Exercise prompt – Return the lines below that contain "agent".

Task material –
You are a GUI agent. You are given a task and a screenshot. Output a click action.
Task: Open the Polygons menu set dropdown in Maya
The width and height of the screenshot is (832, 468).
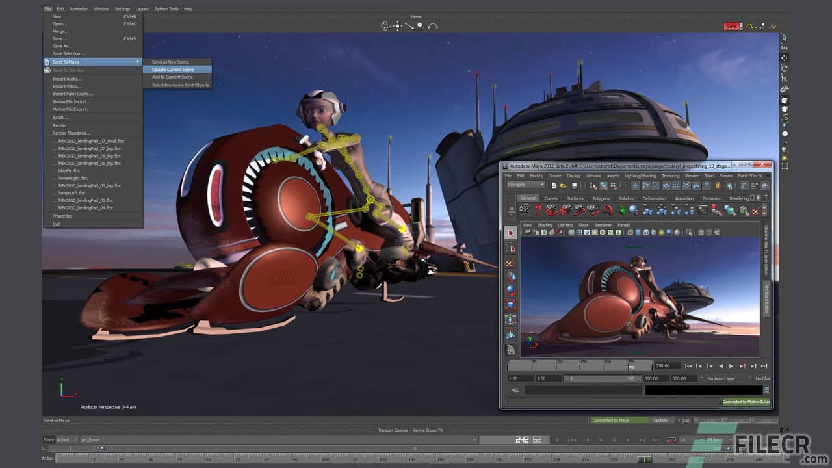click(x=525, y=185)
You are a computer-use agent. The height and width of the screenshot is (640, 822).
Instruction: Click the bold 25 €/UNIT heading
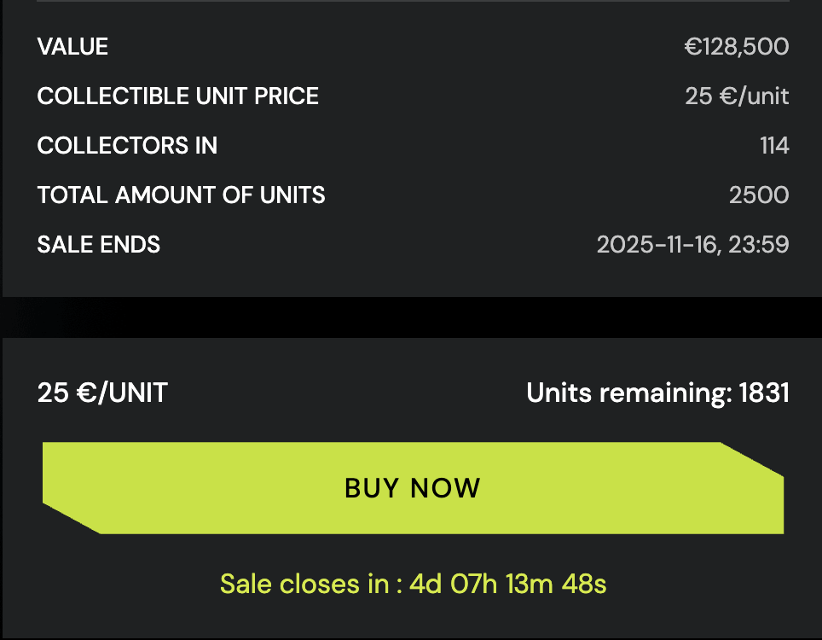(x=102, y=393)
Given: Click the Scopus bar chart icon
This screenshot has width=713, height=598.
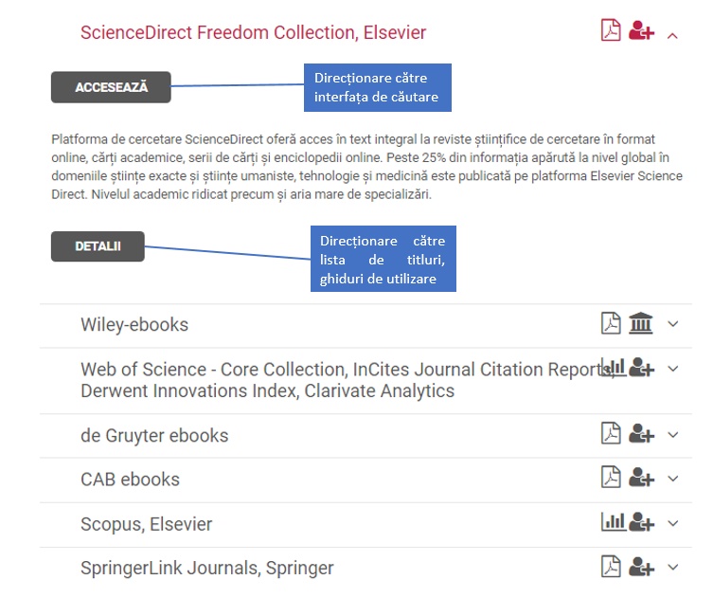Looking at the screenshot, I should click(613, 521).
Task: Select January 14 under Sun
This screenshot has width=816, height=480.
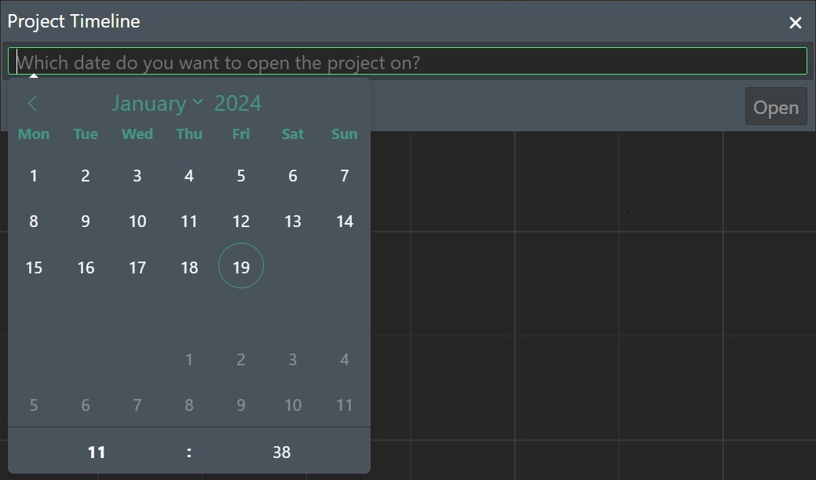Action: point(345,222)
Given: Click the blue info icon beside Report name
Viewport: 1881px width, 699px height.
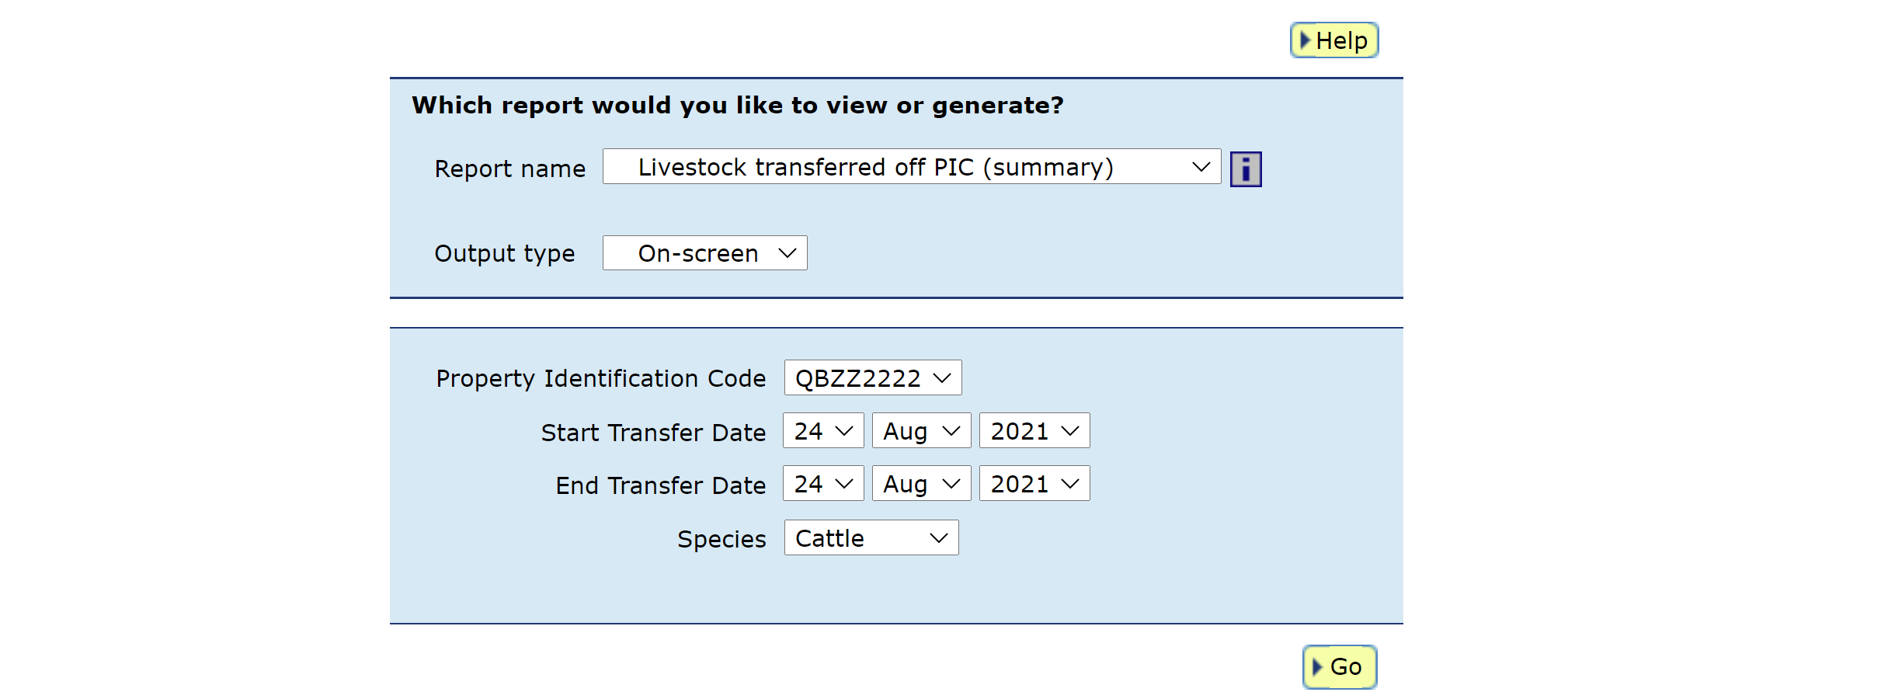Looking at the screenshot, I should [1245, 169].
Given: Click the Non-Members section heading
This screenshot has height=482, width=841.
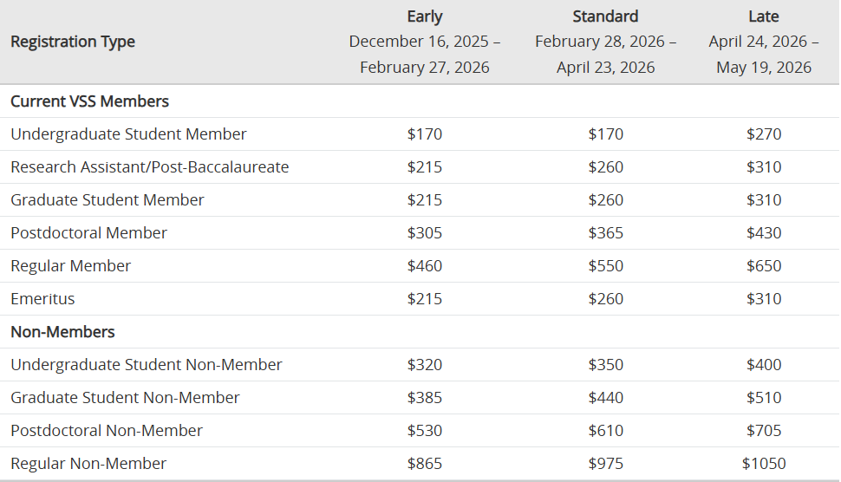Looking at the screenshot, I should (x=62, y=332).
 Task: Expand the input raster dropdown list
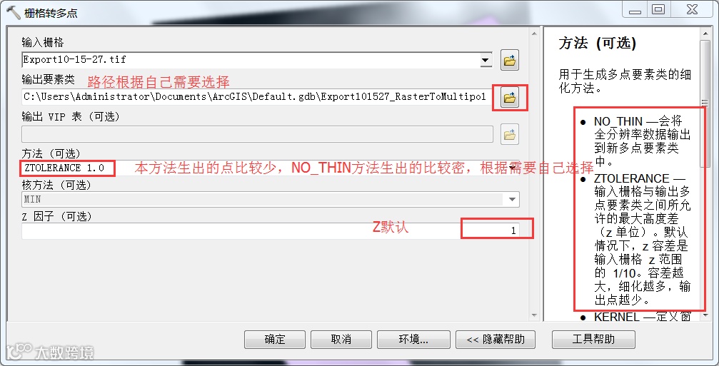point(485,59)
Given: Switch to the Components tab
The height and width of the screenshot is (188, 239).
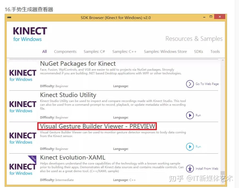Looking at the screenshot, I should pyautogui.click(x=65, y=51).
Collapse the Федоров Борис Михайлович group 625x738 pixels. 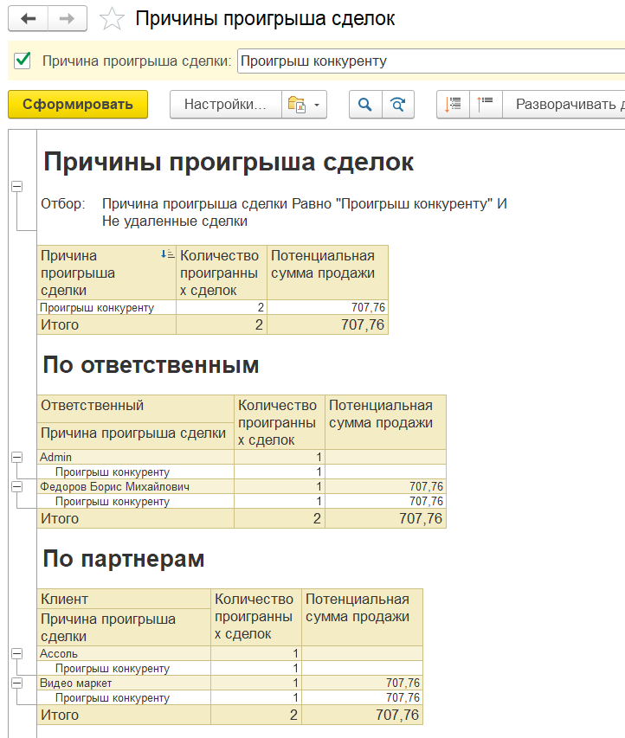16,487
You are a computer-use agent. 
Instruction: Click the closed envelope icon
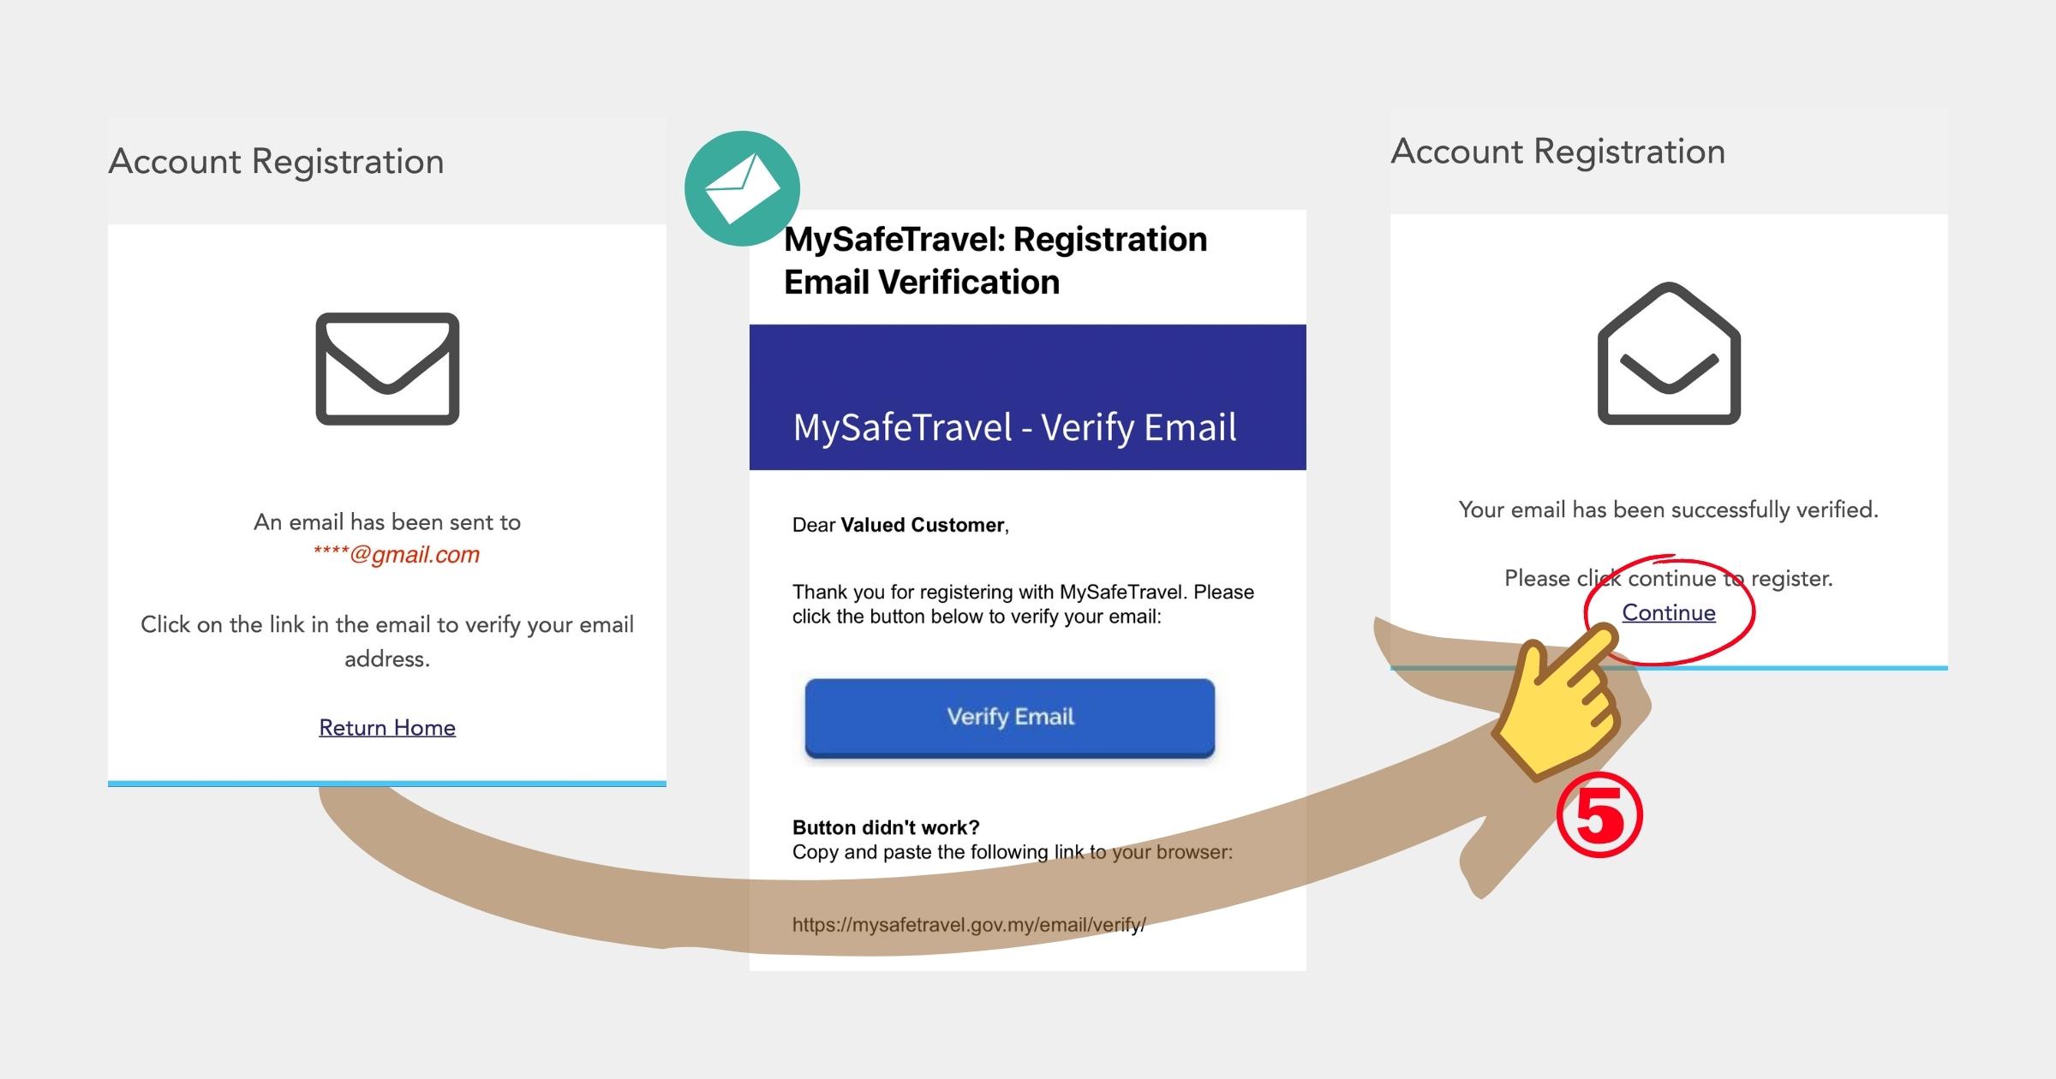(387, 368)
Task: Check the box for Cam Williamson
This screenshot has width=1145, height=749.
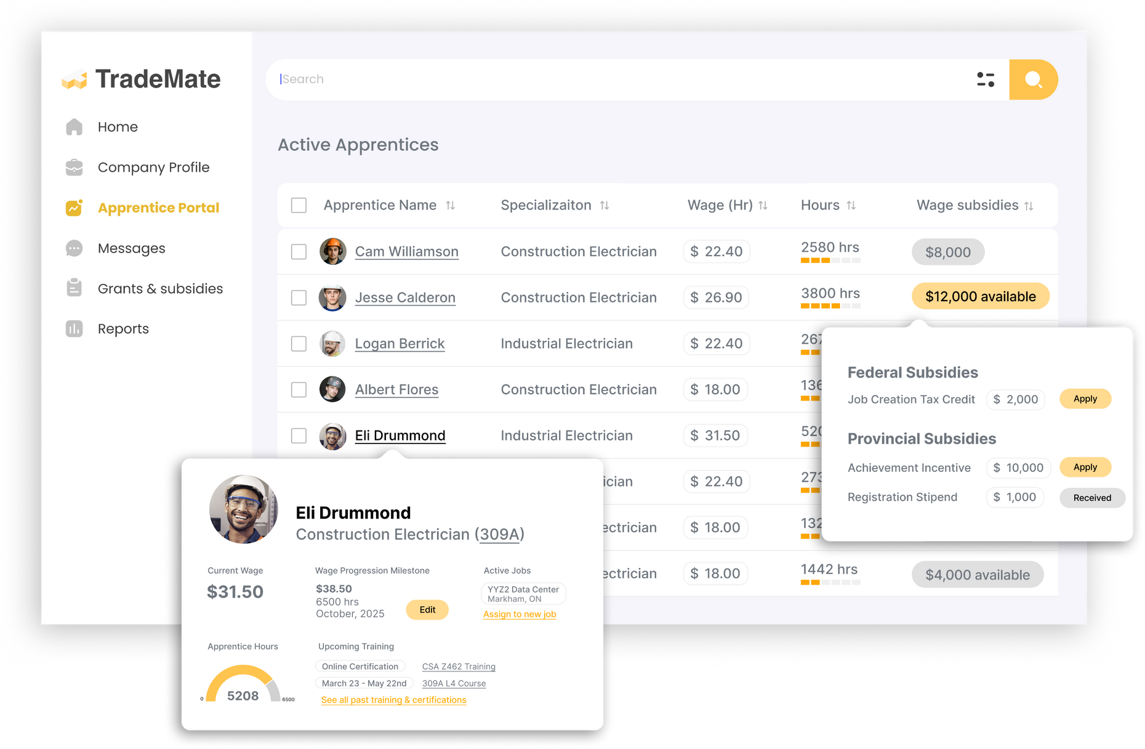Action: pyautogui.click(x=299, y=251)
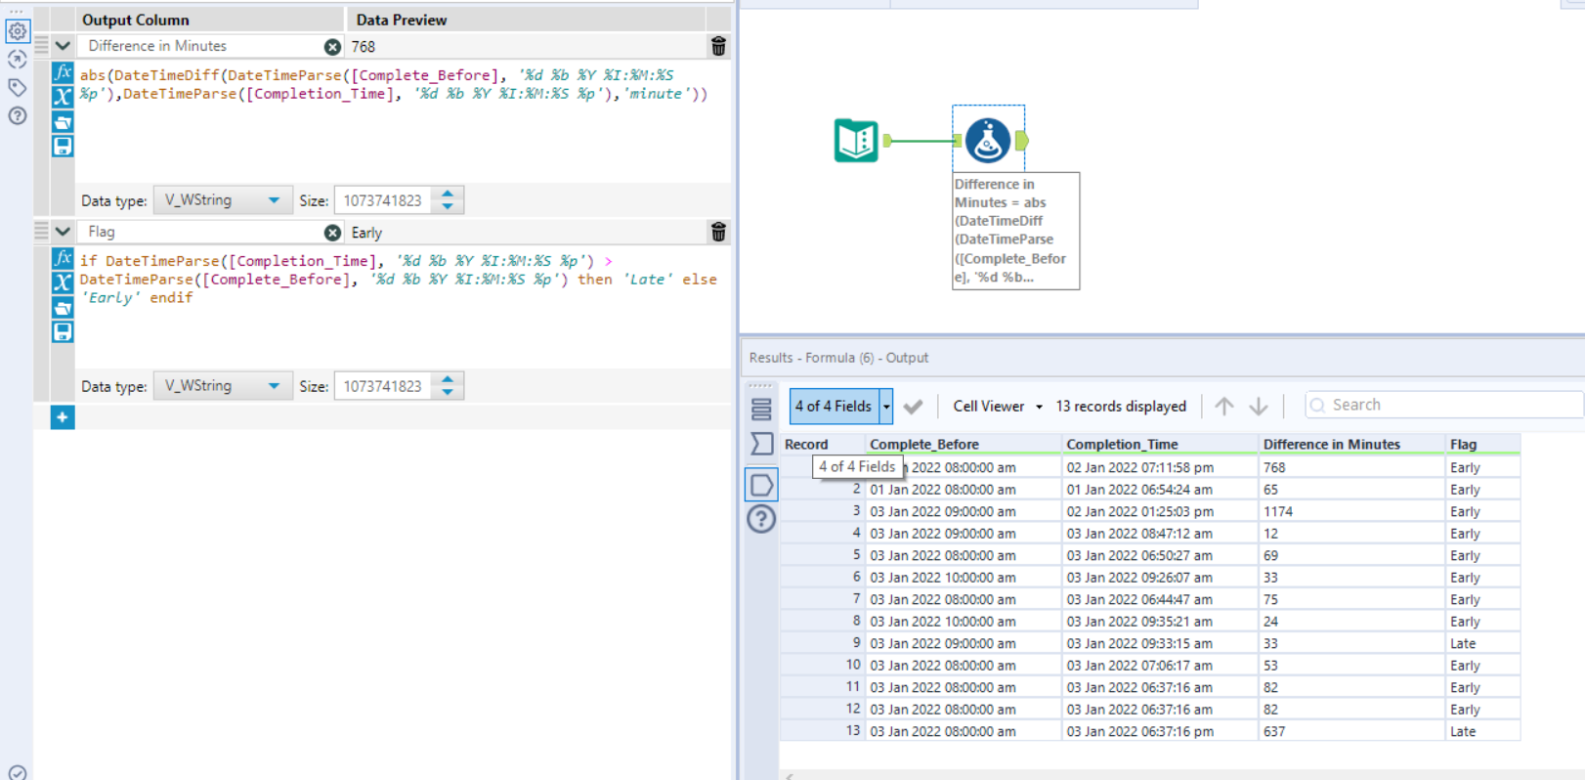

Exercise response –
You are a GUI agent. You are given a task and a screenshot. Output a click action.
You are a computer-use agent. The height and width of the screenshot is (640, 822).
You are a computer-use agent. 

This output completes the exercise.